Start of Items

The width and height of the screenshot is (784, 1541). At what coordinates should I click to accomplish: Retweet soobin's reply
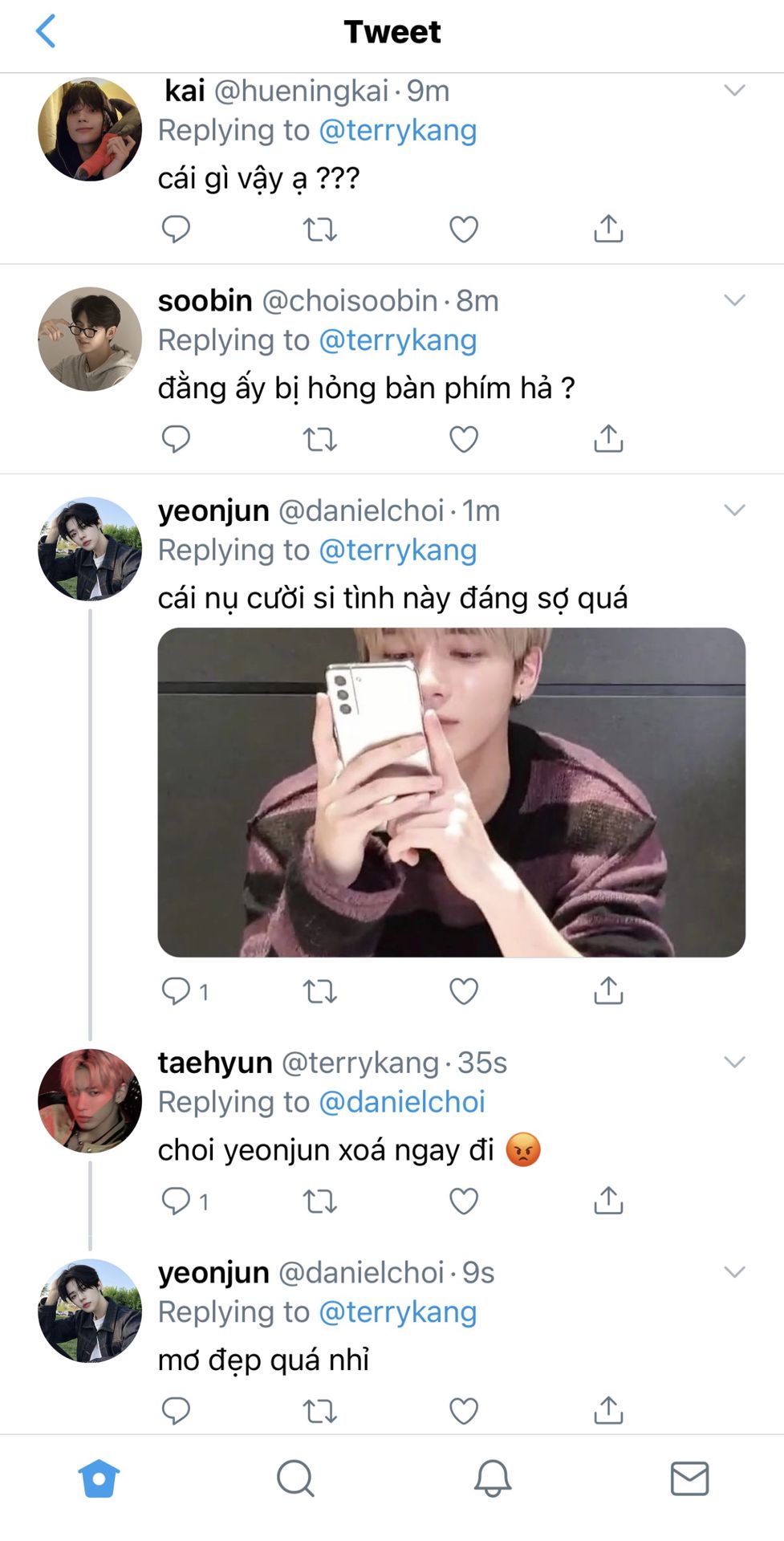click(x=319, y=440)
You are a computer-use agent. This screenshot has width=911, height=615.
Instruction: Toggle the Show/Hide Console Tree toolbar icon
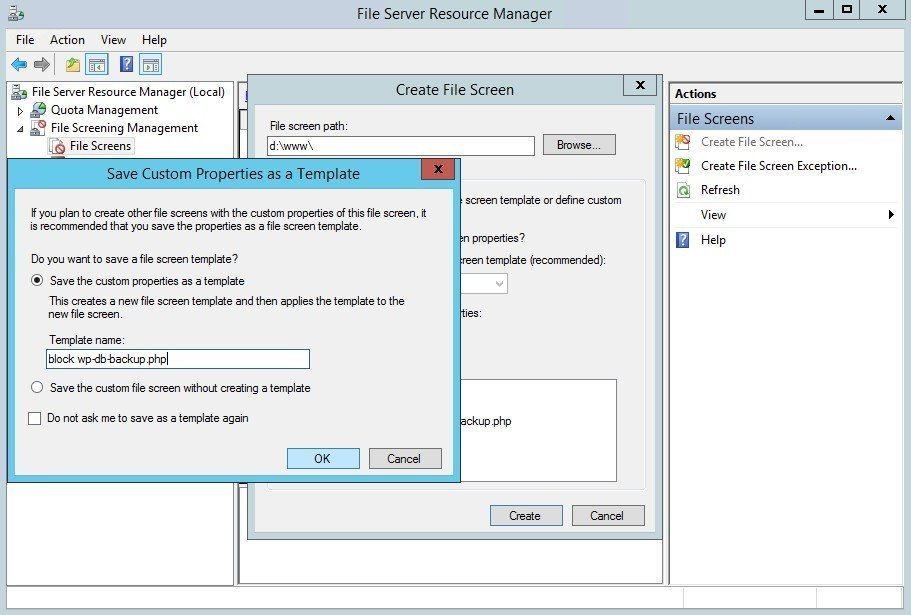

End of Items
Start of Items

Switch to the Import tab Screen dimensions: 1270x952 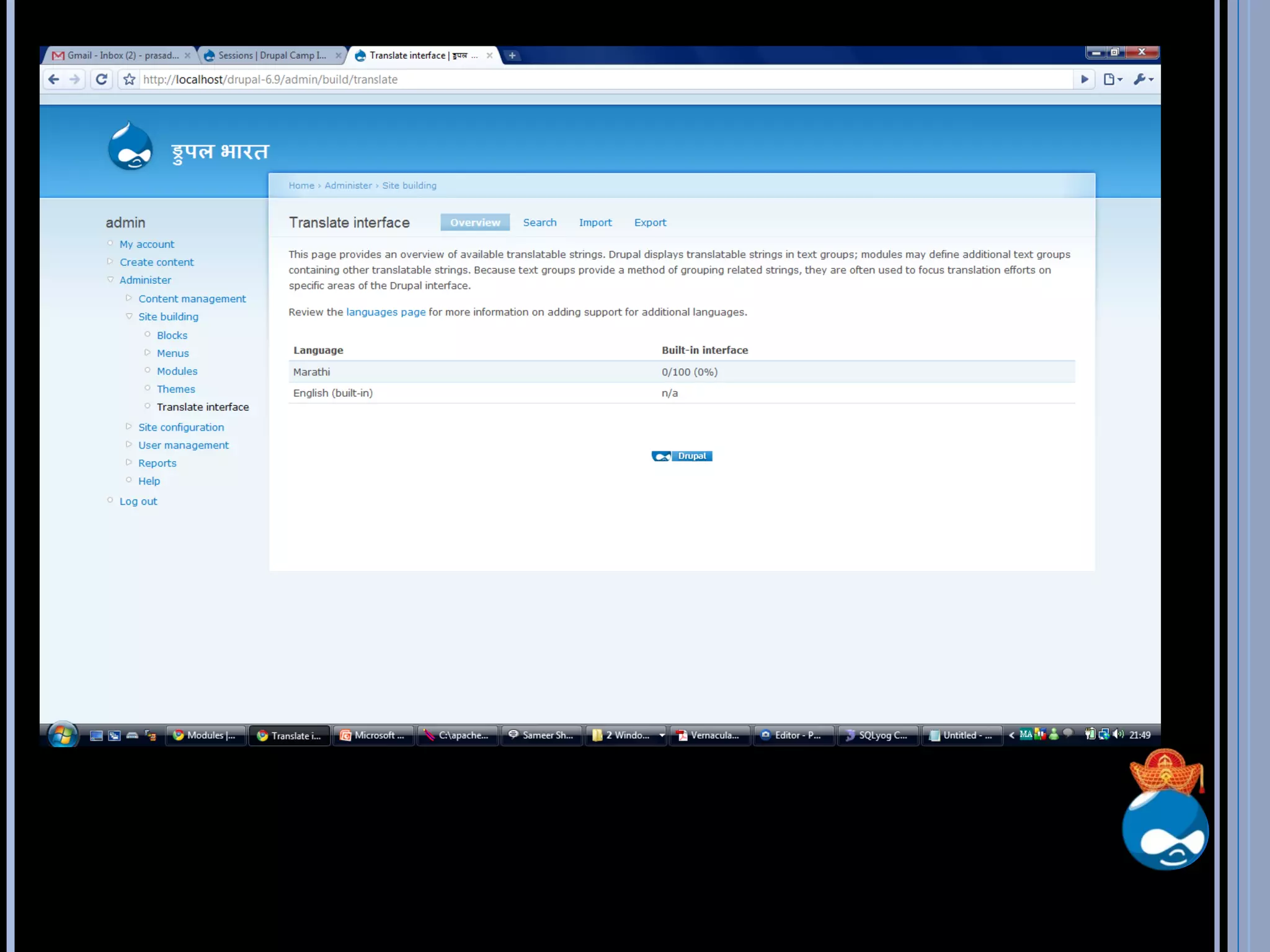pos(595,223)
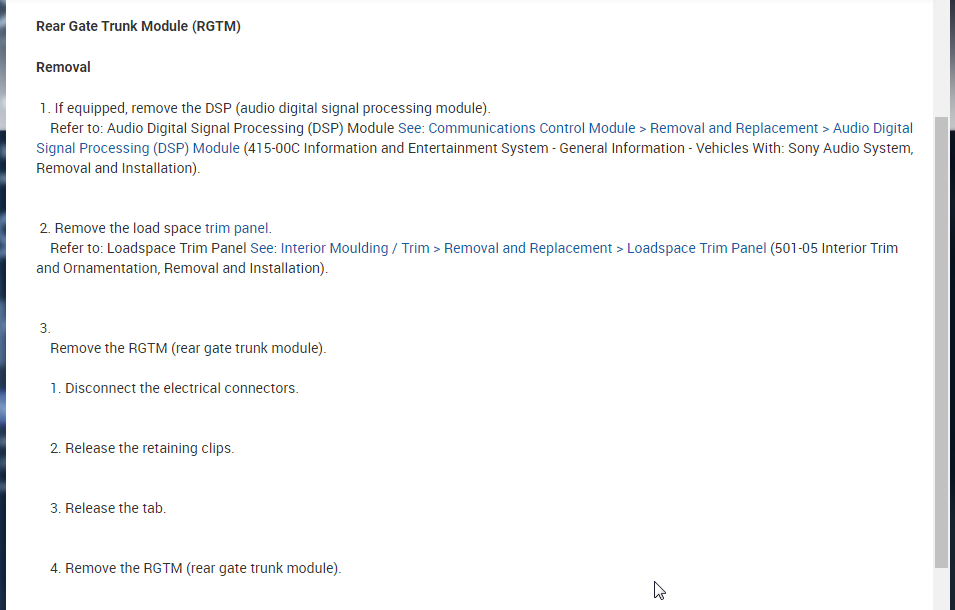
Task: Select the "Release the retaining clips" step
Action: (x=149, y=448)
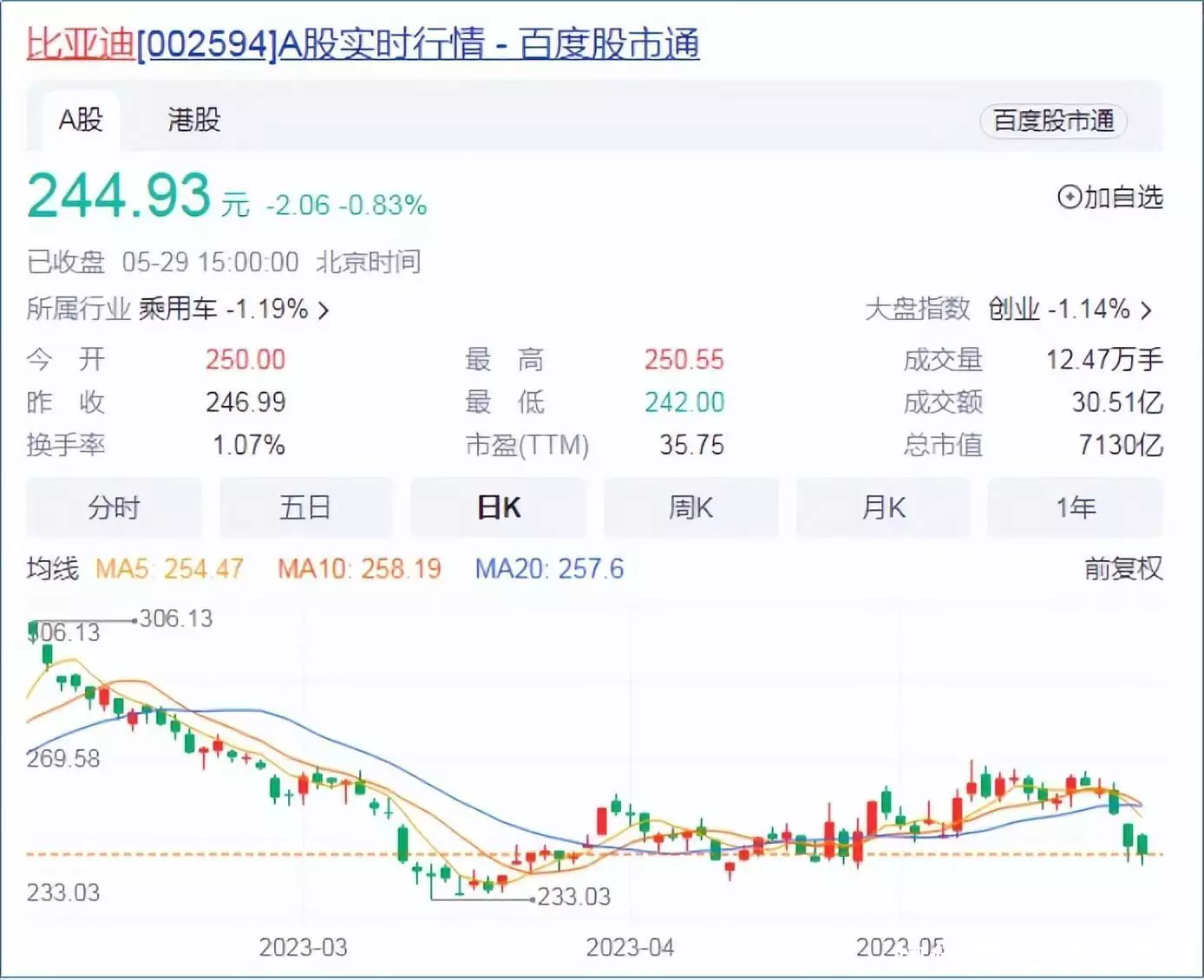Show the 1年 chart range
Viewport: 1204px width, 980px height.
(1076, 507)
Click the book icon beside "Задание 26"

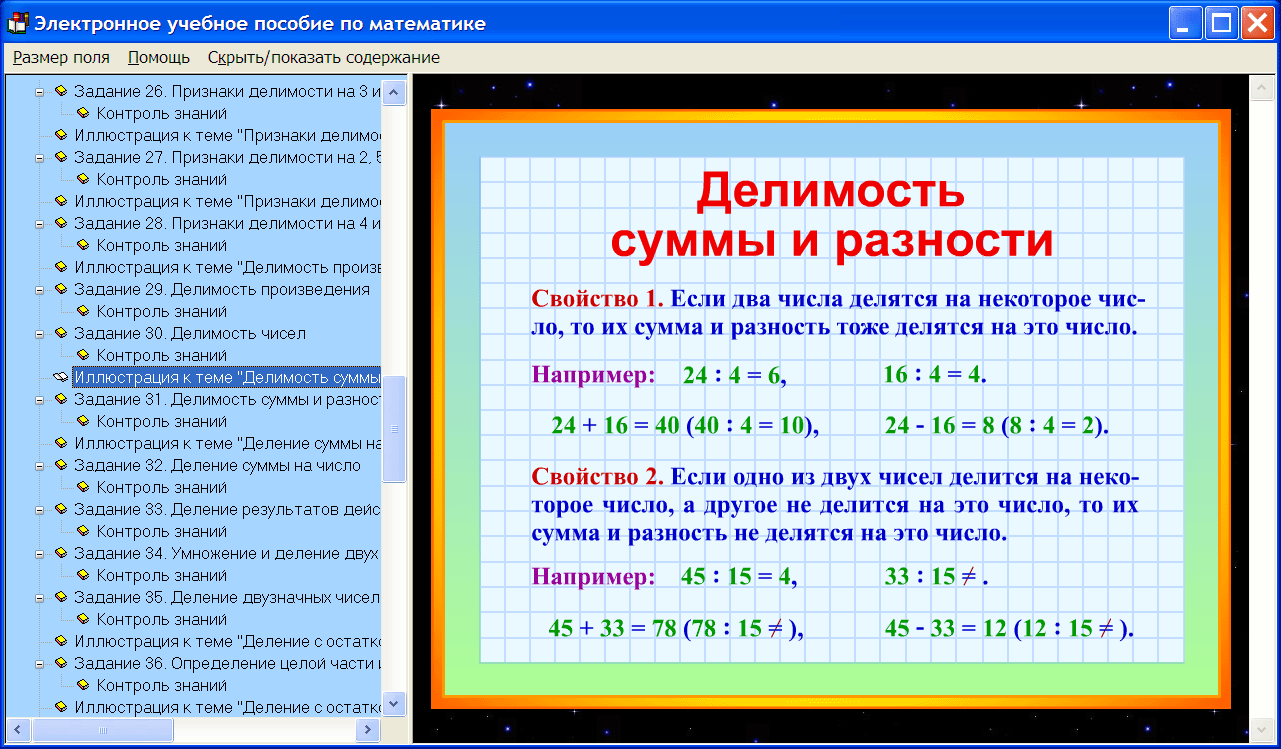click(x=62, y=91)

End of Items
Start of Items

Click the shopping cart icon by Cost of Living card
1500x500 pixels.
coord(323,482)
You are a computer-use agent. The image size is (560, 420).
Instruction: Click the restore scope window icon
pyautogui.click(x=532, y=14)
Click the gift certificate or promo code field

End of Items

Pick out every line in the material above that contains the word "screenshot", and copy each one in full.

[Result of this exercise]
The width and height of the screenshot is (784, 1541). At what coordinates should I click to accomplish: Retweet soobin's reply
You are a computer-use agent. This screenshot has width=911, height=615.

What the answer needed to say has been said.